El edificio tiene forma de T e interesan principalmente las dos primeras plantas. Las partes más interesantes del palacio son:
Salón de Armas
El Salón de Armas es la sala inferior que pertenece a la etapa del siglo XII de tiempos de Diego Gelmírez. Está dividida en dos espacios rectangulares de cinco tramos. Estos espacios están abovedados con bóvedas de arista que caen sobre arcos de medio punto.
Estos arcos son soportados por cuatro haces alineados de cuatro columnas muy esbeltas y pilastras adosadas a los muros.
Salón de Fiestas
El
Salón de Fiestas está ubicado en el segundo piso, justo por
encima del Salón de Armas.
Es un espacio amplio y lujoso de seis tramos abovedados con bóveda de crucería con anchos y muy decorados nervios.
Tales nervios apoyan sobre ménsulas que afloran de las paredes y que llevan una colección de interesantes esculturas muy relacionadas con el mundo mateano por su naturalismo gótico.
Algunos
de los motivos esculpidos en las ménsulas son sirvientes con comida,
músicos con instrumentos, ángeles con cartelas, etc.
La cocina del palacio
La cocina es un interesante y pequeño espacio rectangular románico, del siglo XII, con ventana geminada y bóveda de cañón.

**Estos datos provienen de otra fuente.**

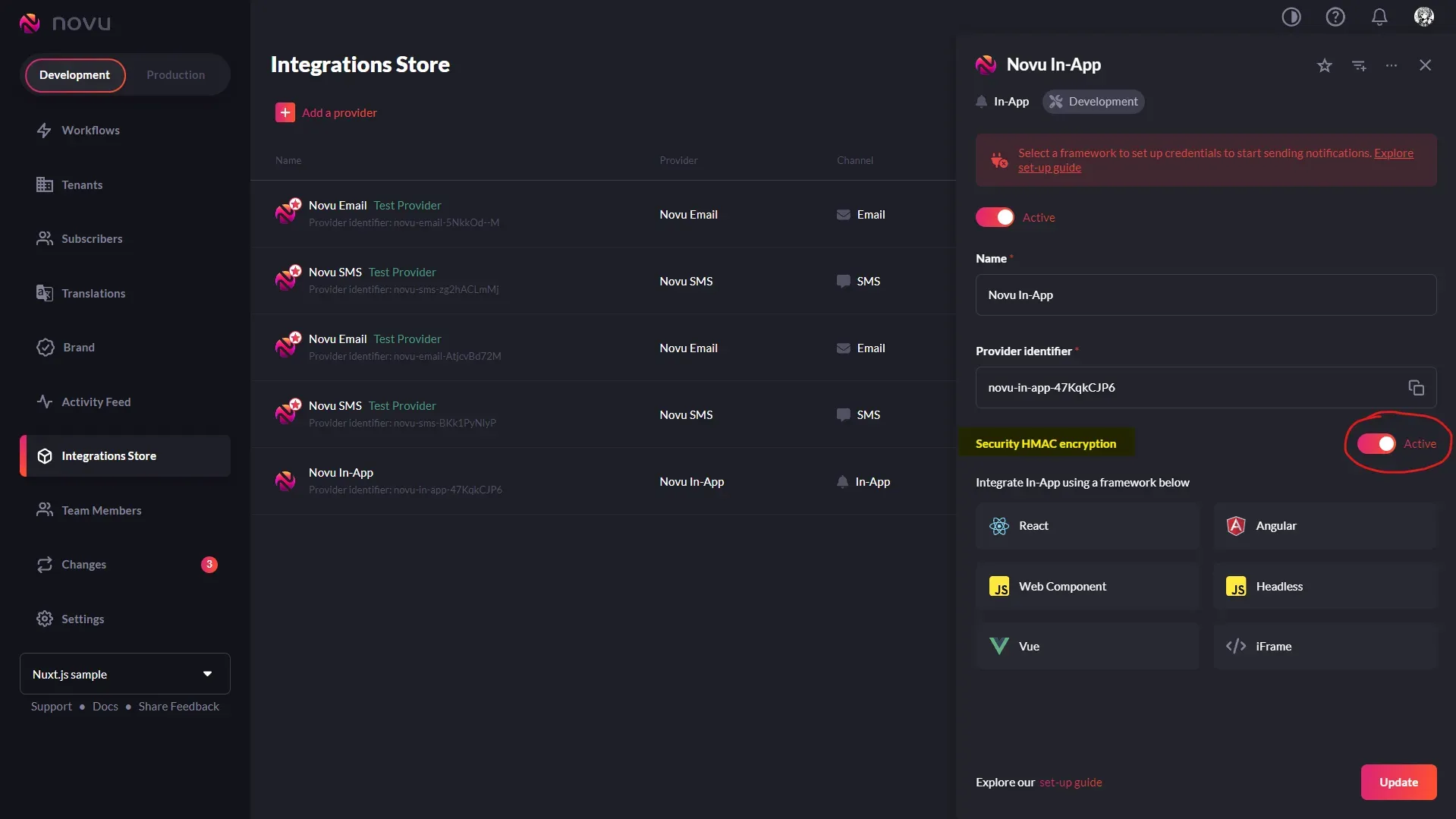Open the help question mark icon
The width and height of the screenshot is (1456, 819).
pyautogui.click(x=1335, y=17)
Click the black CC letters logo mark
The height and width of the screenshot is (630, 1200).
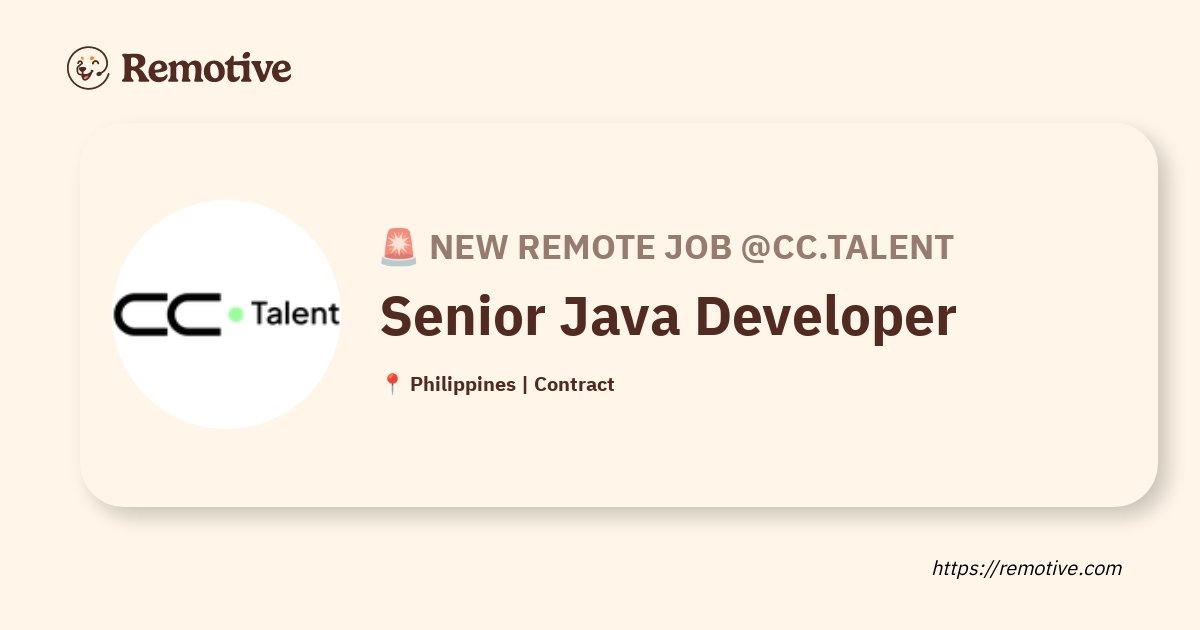[x=167, y=314]
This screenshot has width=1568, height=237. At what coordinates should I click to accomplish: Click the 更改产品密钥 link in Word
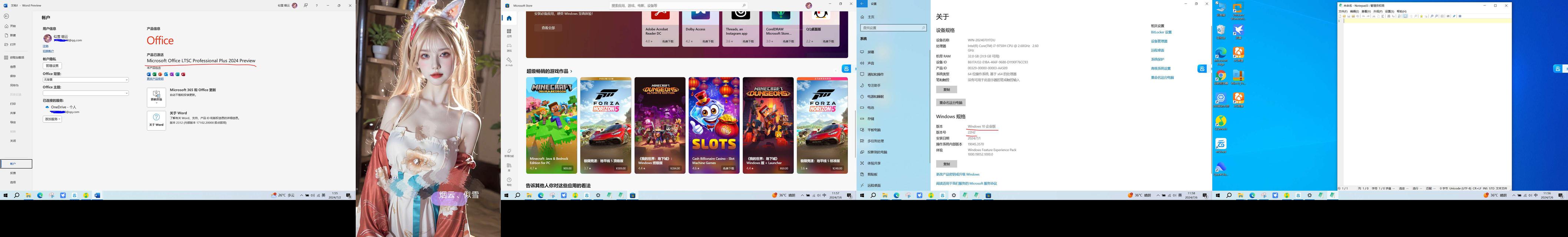coord(155,79)
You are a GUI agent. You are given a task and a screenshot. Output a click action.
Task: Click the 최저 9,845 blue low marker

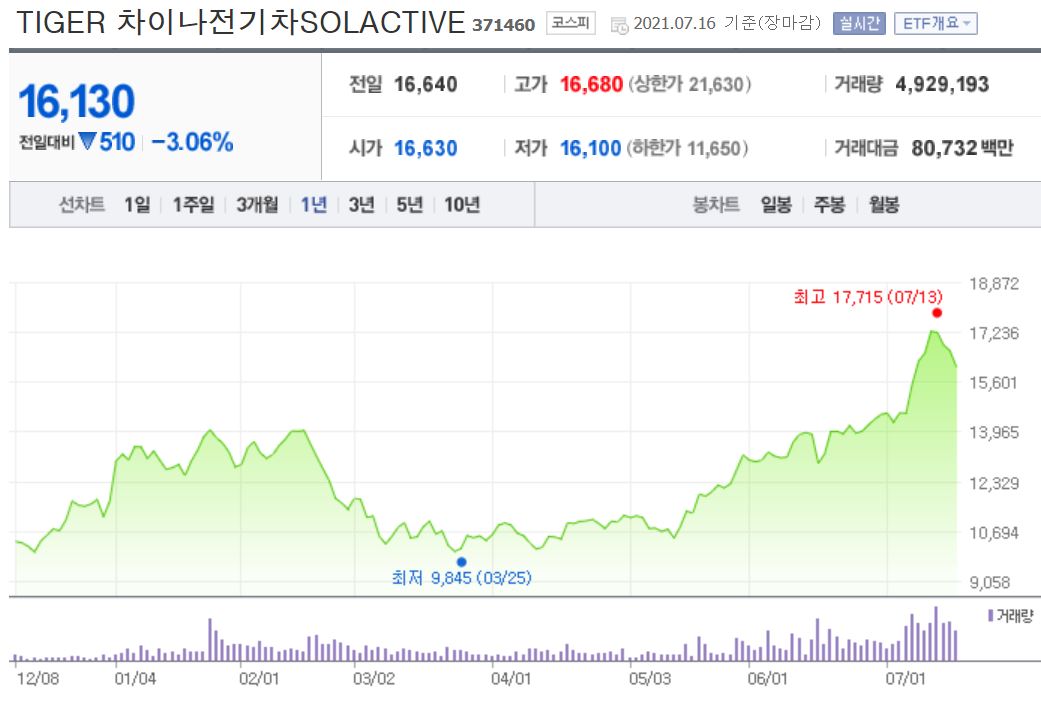tap(460, 561)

Por último, hemos de decir que uno de los alicientes de visitar el Palacio de Gelmírez es que desde diversas estancias se puede contemplar la fachada norte de la Catedral de Santiago y ver algunos elementos muy interesantes, entre los que citamos algunos de sus canecillos.
Y
el caso es que éstos nos recuerdan otros muchos vistos a lo largo
y ancho de la España románica y que no sólo distan
cientos de kilómetros sino muchas décadas, lo que confirma
la universalidad y atemporalidad de la iconografía románica.